-------- DATA RECORDS --------

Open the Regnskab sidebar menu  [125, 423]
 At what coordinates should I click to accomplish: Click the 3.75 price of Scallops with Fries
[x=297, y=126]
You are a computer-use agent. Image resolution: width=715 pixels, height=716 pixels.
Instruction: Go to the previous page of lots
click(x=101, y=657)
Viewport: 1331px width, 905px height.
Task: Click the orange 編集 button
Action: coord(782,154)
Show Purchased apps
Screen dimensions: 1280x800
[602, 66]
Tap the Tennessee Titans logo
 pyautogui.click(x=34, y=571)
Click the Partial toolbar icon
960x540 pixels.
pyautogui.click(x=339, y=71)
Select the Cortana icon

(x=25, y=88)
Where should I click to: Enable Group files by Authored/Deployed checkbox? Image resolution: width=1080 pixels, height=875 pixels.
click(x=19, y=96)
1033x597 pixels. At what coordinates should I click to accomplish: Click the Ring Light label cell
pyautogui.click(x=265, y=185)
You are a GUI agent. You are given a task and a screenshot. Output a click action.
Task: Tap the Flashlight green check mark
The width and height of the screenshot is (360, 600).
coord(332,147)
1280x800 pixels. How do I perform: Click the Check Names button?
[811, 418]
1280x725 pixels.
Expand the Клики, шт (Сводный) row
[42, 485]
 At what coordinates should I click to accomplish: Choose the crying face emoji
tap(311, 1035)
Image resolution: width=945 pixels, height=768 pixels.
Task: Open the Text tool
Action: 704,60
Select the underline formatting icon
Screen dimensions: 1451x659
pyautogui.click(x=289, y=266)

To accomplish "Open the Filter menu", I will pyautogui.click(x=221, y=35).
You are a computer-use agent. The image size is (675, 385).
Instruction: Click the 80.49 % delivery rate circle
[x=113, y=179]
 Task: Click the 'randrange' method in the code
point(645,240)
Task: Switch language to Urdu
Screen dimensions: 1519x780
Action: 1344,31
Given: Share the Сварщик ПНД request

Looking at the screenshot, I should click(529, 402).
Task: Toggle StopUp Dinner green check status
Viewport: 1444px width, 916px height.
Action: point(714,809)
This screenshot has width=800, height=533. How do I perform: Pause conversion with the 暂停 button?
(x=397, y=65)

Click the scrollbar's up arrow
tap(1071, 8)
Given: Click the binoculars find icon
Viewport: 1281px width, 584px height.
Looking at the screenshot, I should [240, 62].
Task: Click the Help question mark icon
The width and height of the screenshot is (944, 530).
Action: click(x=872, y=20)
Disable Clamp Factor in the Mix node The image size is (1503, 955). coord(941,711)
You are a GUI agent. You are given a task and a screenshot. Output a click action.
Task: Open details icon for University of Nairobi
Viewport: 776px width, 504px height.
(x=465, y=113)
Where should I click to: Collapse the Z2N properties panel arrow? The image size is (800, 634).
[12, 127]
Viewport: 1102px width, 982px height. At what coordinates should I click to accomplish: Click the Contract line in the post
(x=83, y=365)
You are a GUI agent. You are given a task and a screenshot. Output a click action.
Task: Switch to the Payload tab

--------

[ASSIGNMENT]
Line by line, copy the data above exactly as it reads.

[WRITTEN SOLUTION]
Open the Regnskab sidebar menu  [125, 423]
 At what coordinates should I click to accomplish: Click the 3.75 price of Scallops with Fries
[x=297, y=126]
You are a computer-use agent. Image resolution: width=715 pixels, height=716 pixels.
Instruction: Go to the previous page of lots
click(x=101, y=657)
Viewport: 1331px width, 905px height.
Task: Click the orange 編集 button
Action: coord(782,154)
Show Purchased apps
Screen dimensions: 1280x800
[602, 66]
Tap the Tennessee Titans logo
 pyautogui.click(x=34, y=571)
Click the Partial toolbar icon
960x540 pixels.
pyautogui.click(x=339, y=71)
Select the Cortana icon

(x=25, y=88)
Where should I click to: Enable Group files by Authored/Deployed checkbox? Image resolution: width=1080 pixels, height=875 pixels.
click(x=19, y=96)
1033x597 pixels. At what coordinates should I click to accomplish: Click the Ring Light label cell
pyautogui.click(x=265, y=185)
You are a GUI agent. You are given a task and a screenshot. Output a click action.
Task: Tap the Flashlight green check mark
The width and height of the screenshot is (360, 600).
coord(332,147)
1280x800 pixels. How do I perform: Click the Check Names button?
[811, 418]
1280x725 pixels.
Expand the Клики, шт (Сводный) row
[42, 485]
 At what coordinates should I click to accomplish: Choose the crying face emoji
tap(311, 1035)
Image resolution: width=945 pixels, height=768 pixels.
Task: Open the Text tool
Action: 704,60
Select the underline formatting icon
Screen dimensions: 1451x659
pyautogui.click(x=289, y=266)

To accomplish "Open the Filter menu", I will pyautogui.click(x=221, y=35).
You are a computer-use agent. The image size is (675, 385).
Instruction: Click the 80.49 % delivery rate circle
[x=113, y=179]
 Task: Click the 'randrange' method in the code
point(645,240)
Task: Switch language to Urdu
Screen dimensions: 1519x780
Action: 1344,31
Given: Share the Сварщик ПНД request

Looking at the screenshot, I should click(529, 402).
Task: Toggle StopUp Dinner green check status
Viewport: 1444px width, 916px height.
Action: point(714,809)
This screenshot has width=800, height=533. How do I perform: Pause conversion with the 暂停 button?
(x=397, y=65)

Click the scrollbar's up arrow
tap(1071, 8)
Given: Click the binoculars find icon
Viewport: 1281px width, 584px height.
Looking at the screenshot, I should [240, 62].
Task: Click the Help question mark icon
The width and height of the screenshot is (944, 530).
Action: click(x=872, y=20)
Disable Clamp Factor in the Mix node The image size is (1503, 955). coord(941,711)
You are a GUI agent. You are given a task and a screenshot. Output a click action.
Task: Open details icon for University of Nairobi
Viewport: 776px width, 504px height.
(x=465, y=113)
Where should I click to: Collapse the Z2N properties panel arrow? The image size is (800, 634).
[12, 127]
Viewport: 1102px width, 982px height. At what coordinates should I click to accomplish: Click the Contract line in the post
(x=83, y=365)
You are a GUI agent. You are given a task and a screenshot. Output a click action.
Task: Switch to the Payload tab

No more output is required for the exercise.